> **What is being asked**
Reproduce the lines below with every occurrence of "computer-use agent" changed to "desktop automation agent", keeping everything else the same.

> **Input rows**

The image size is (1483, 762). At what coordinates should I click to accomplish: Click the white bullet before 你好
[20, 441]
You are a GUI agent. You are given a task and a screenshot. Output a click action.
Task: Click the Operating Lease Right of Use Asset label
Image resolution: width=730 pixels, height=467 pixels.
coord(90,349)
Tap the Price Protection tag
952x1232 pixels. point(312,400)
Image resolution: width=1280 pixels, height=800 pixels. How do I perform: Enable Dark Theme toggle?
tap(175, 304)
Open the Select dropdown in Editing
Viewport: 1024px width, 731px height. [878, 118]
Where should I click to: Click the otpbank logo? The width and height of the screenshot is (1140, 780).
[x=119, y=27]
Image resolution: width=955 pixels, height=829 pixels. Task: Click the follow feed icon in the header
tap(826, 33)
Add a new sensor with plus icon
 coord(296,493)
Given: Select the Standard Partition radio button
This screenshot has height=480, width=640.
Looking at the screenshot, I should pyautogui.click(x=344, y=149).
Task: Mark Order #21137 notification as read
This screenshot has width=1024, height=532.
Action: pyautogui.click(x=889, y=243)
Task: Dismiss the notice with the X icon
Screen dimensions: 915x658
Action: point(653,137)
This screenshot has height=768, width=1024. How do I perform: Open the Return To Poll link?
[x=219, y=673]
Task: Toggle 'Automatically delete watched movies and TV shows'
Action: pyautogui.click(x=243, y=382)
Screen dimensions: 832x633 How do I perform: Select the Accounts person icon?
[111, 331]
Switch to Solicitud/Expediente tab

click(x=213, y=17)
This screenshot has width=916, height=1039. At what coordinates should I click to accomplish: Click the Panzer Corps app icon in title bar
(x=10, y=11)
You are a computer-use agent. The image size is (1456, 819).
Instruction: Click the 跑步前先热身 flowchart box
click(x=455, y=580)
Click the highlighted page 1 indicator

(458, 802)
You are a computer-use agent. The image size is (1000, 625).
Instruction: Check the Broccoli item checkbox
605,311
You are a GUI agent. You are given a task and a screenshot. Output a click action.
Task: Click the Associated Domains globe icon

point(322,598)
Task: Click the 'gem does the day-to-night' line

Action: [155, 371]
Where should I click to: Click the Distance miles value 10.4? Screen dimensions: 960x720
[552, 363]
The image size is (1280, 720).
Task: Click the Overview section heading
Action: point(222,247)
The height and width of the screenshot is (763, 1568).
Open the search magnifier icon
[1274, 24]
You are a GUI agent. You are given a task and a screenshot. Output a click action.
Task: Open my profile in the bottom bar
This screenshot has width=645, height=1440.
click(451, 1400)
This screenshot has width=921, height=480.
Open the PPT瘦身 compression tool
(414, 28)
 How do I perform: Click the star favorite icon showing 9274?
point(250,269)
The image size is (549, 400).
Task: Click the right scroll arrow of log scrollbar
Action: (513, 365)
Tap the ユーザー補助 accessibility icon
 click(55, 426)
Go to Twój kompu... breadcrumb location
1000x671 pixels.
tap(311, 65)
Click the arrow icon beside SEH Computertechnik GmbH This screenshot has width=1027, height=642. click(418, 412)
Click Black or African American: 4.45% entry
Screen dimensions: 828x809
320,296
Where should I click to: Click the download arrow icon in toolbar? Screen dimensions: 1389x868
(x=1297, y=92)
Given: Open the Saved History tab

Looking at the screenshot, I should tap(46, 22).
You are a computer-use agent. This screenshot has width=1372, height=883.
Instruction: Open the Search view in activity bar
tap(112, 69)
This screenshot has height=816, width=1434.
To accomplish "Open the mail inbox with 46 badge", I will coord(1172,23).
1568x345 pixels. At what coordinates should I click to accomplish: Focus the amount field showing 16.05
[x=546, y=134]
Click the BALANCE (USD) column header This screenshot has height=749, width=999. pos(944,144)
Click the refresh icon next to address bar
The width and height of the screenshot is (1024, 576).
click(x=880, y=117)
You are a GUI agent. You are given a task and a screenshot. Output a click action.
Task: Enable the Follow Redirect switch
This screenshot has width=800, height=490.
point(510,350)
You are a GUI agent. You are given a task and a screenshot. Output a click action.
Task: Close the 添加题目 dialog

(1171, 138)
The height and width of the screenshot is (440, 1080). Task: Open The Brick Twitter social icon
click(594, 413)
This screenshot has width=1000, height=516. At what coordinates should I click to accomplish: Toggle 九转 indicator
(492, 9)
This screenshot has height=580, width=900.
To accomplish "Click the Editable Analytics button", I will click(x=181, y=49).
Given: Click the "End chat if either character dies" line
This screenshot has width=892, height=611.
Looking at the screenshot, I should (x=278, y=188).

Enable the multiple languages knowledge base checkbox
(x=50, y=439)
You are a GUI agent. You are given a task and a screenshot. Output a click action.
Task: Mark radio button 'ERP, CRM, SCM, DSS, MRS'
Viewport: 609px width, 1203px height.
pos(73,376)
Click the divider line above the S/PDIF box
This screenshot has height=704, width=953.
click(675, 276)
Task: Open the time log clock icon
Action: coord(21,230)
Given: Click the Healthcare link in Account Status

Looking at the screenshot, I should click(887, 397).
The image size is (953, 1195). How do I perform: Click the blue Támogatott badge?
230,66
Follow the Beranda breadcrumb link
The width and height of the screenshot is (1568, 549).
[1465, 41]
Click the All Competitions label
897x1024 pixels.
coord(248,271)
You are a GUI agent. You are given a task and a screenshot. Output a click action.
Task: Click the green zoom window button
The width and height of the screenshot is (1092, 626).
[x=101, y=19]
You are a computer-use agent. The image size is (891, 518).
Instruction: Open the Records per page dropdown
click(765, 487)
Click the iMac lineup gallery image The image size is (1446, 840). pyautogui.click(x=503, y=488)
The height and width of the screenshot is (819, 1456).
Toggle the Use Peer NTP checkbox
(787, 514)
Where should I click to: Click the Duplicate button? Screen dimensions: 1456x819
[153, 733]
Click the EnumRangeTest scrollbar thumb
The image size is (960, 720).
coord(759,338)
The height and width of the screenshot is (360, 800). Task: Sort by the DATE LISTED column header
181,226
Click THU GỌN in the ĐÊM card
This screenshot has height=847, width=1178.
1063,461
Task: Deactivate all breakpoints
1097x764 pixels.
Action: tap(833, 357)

> **Result of the task**
The image size is (1483, 762). At what coordinates should I click to accomplish: Click the white bullet before 你好
[20, 441]
You are a GUI agent. You are given a task and a screenshot. Output a click action.
Task: Click the Operating Lease Right of Use Asset label
Image resolution: width=730 pixels, height=467 pixels.
coord(90,349)
Tap the Price Protection tag
952x1232 pixels. point(312,400)
Image resolution: width=1280 pixels, height=800 pixels. How do I perform: Enable Dark Theme toggle?
tap(175, 304)
Open the Select dropdown in Editing
Viewport: 1024px width, 731px height. [878, 118]
Where should I click to: Click the otpbank logo? The width and height of the screenshot is (1140, 780).
[x=119, y=27]
Image resolution: width=955 pixels, height=829 pixels. Task: Click the follow feed icon in the header
tap(826, 33)
Add a new sensor with plus icon
 coord(296,493)
Given: Select the Standard Partition radio button
This screenshot has height=480, width=640.
Looking at the screenshot, I should pyautogui.click(x=344, y=149).
Task: Mark Order #21137 notification as read
This screenshot has width=1024, height=532.
Action: pyautogui.click(x=889, y=243)
Task: Dismiss the notice with the X icon
Screen dimensions: 915x658
Action: point(653,137)
This screenshot has height=768, width=1024. How do I perform: Open the Return To Poll link?
[x=219, y=673]
Task: Toggle 'Automatically delete watched movies and TV shows'
Action: pyautogui.click(x=243, y=382)
Screen dimensions: 832x633 How do I perform: Select the Accounts person icon?
[111, 331]
Switch to Solicitud/Expediente tab

click(x=213, y=17)
This screenshot has width=916, height=1039. At what coordinates should I click to accomplish: Click the Panzer Corps app icon in title bar
(x=10, y=11)
You are a desktop automation agent. The image size is (1456, 819).
Instruction: Click the 跑步前先热身 flowchart box
click(x=455, y=580)
Click the highlighted page 1 indicator

(458, 802)
You are a desktop automation agent. The image size is (1000, 625).
Instruction: Check the Broccoli item checkbox
605,311
You are a GUI agent. You are given a task and a screenshot. Output a click action.
Task: Click the Associated Domains globe icon

point(322,598)
Task: Click the 'gem does the day-to-night' line

Action: [155, 371]
Where should I click to: Click the Distance miles value 10.4? Screen dimensions: 960x720
[552, 363]
The image size is (1280, 720).
Task: Click the Overview section heading
Action: point(222,247)
The height and width of the screenshot is (763, 1568).
Open the search magnifier icon
[1274, 24]
You are a GUI agent. You are given a task and a screenshot. Output a click action.
Task: Open my profile in the bottom bar
This screenshot has width=645, height=1440.
click(451, 1400)
This screenshot has width=921, height=480.
Open the PPT瘦身 compression tool
(414, 28)
 How do I perform: Click the star favorite icon showing 9274?
point(250,269)
The image size is (549, 400).
Task: Click the right scroll arrow of log scrollbar
Action: (513, 365)
Tap the ユーザー補助 accessibility icon
 click(55, 426)
Go to Twój kompu... breadcrumb location
1000x671 pixels.
tap(311, 65)
Click the arrow icon beside SEH Computertechnik GmbH This screenshot has width=1027, height=642. click(418, 412)
Click Black or African American: 4.45% entry
Screen dimensions: 828x809
320,296
Where should I click to: Click the download arrow icon in toolbar? Screen dimensions: 1389x868
(x=1297, y=92)
Given: Open the Saved History tab

Looking at the screenshot, I should tap(46, 22).
You are a desktop automation agent. This screenshot has width=1372, height=883.
Instruction: Open the Search view in activity bar
tap(112, 69)
This screenshot has height=816, width=1434.
To accomplish "Open the mail inbox with 46 badge", I will coord(1172,23).
1568x345 pixels. At what coordinates should I click to accomplish: Focus the amount field showing 16.05
[x=546, y=134]
Click the BALANCE (USD) column header This screenshot has height=749, width=999. pos(944,144)
Click the refresh icon next to address bar
The width and height of the screenshot is (1024, 576).
click(x=880, y=117)
You are a GUI agent. You are given a task and a screenshot. Output a click action.
Task: Enable the Follow Redirect switch
This screenshot has width=800, height=490.
point(510,350)
You are a GUI agent. You are given a task and a screenshot. Output a click action.
Task: Close the 添加题目 dialog

(1171, 138)
The height and width of the screenshot is (440, 1080). Task: Open The Brick Twitter social icon
click(594, 413)
This screenshot has width=1000, height=516. At what coordinates should I click to accomplish: Toggle 九转 indicator
(492, 9)
This screenshot has height=580, width=900.
To accomplish "Click the Editable Analytics button", I will click(x=181, y=49).
Given: Click the "End chat if either character dies" line
This screenshot has width=892, height=611.
Looking at the screenshot, I should (x=278, y=188).

Enable the multiple languages knowledge base checkbox
(x=50, y=439)
You are a GUI agent. You are given a task and a screenshot. Output a click action.
Task: Mark radio button 'ERP, CRM, SCM, DSS, MRS'
Viewport: 609px width, 1203px height.
pos(73,376)
Click the divider line above the S/PDIF box
This screenshot has height=704, width=953.
click(675, 276)
Task: Open the time log clock icon
Action: coord(21,230)
Given: Click the Healthcare link in Account Status

Looking at the screenshot, I should click(887, 397).
The image size is (953, 1195). How do I perform: Click the blue Támogatott badge?
230,66
Follow the Beranda breadcrumb link
The width and height of the screenshot is (1568, 549).
[1465, 41]
Click the All Competitions label
897x1024 pixels.
coord(248,271)
You are a GUI agent. You are given a task and a screenshot. Output a click action.
Task: Click the green zoom window button
The width and height of the screenshot is (1092, 626).
[x=101, y=19]
You are a desktop automation agent. The image size is (891, 518).
Instruction: Open the Records per page dropdown
click(765, 487)
Click the iMac lineup gallery image The image size is (1446, 840). pyautogui.click(x=503, y=488)
The height and width of the screenshot is (819, 1456).
Toggle the Use Peer NTP checkbox
(787, 514)
Where should I click to: Click the Duplicate button? Screen dimensions: 1456x819
[153, 733]
Click the EnumRangeTest scrollbar thumb
The image size is (960, 720).
coord(759,338)
The height and width of the screenshot is (360, 800). Task: Sort by the DATE LISTED column header
181,226
Click THU GỌN in the ĐÊM card
This screenshot has height=847, width=1178.
1063,461
Task: Deactivate all breakpoints
1097x764 pixels.
Action: tap(833, 357)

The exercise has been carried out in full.